*** Input data Section Begins ***

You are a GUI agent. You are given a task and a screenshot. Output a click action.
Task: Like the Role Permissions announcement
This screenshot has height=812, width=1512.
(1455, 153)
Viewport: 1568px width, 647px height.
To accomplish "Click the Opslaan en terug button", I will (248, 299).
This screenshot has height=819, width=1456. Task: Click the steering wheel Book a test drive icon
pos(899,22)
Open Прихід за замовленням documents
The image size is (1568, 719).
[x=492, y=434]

*** Input data Section Ends ***

- [Task details]
Find the line that contains "Task: Like the Role Permissions announcement". Write out that line and every line after it through the end of the data, exactly, and nothing else.

- [Answer]
Task: Like the Role Permissions announcement
This screenshot has height=812, width=1512.
(1455, 153)
Viewport: 1568px width, 647px height.
To accomplish "Click the Opslaan en terug button", I will (248, 299).
This screenshot has height=819, width=1456. Task: Click the steering wheel Book a test drive icon
pos(899,22)
Open Прихід за замовленням documents
The image size is (1568, 719).
[x=492, y=434]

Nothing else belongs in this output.